Вот как Vidim books описывает «Статус: свободен»: «Перед нами рассказ о свободных и смелых художниках... Его (Николаевича) герои не захотели становиться заложниками официальной пропаганды, решили обойтись без государственной удавки, не побоялись высказать свою позицию против путинской агрессии. Как складывается сегодня их жизнь? С какими проблемами они столкнулись на Западе? Что значит быть русским в нынешних обстоятельствах? И каким они видят собственное будущее и перспективы для своей страны?.. Это слепок с текущей реальности сегодняшнего дня, мгновенный снимок постоянно меняющейся жизни творчества». Важно отметить, что это не интервью, в тексте мало диалогов автора и его героев. Николаевич в большинстве фрагментов пересказывает свои разговоры со знаменитостями-эмигрантами. Кратко описывает их жизнь и путь к славе – почему решил стать актером/режиссером/творческой личностью, потом – лучшие спектакли/кино/прочее творческое. И, конечно, психологические портреты – автор их очень любит. Чем Хаматова прославилась, мы и так знаем. Ну, или нагуглить можем. Но «Статус: свободен» стоит читать, чтобы посмотреть на известных эмигрантов как на обычных людей, без нимба творческой исключительности.

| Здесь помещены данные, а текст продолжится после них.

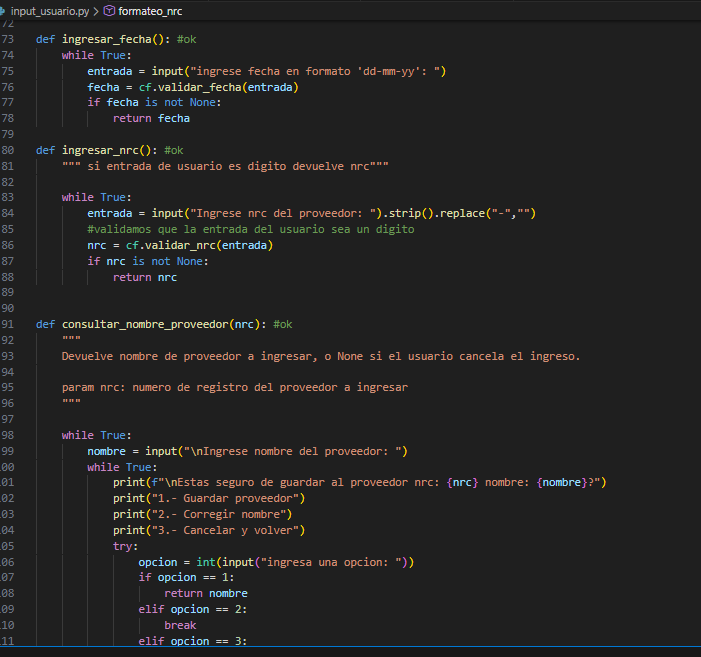This screenshot has height=657, width=701.
Task: Click the comment starting with #validamos
Action: point(250,229)
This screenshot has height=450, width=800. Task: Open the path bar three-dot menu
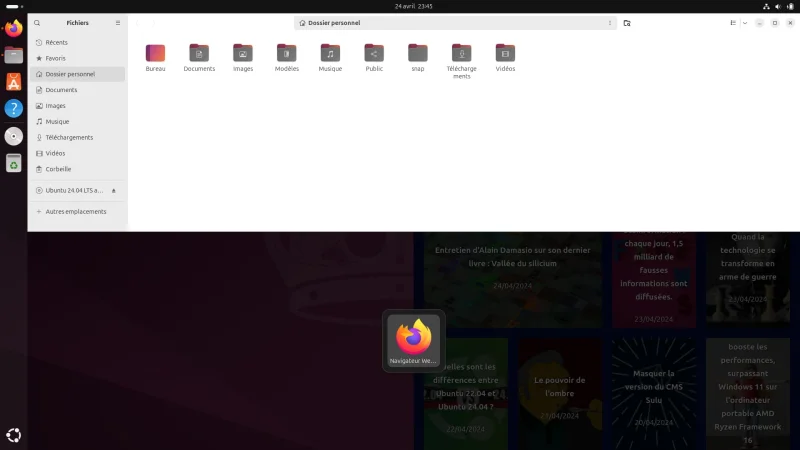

Кажется, что Николаевич знает всех российских знаменитостей. Тех, что уехали по политическим мотивам, – так точно. Кажется, что со многими в приятельских отношениях (или иллюзия получилась качественная). Поэтому у него получается писать непринужденно. Герои в его небольших документальных рассказах приобретают живые черты и чувства, и вам легко поверить в них.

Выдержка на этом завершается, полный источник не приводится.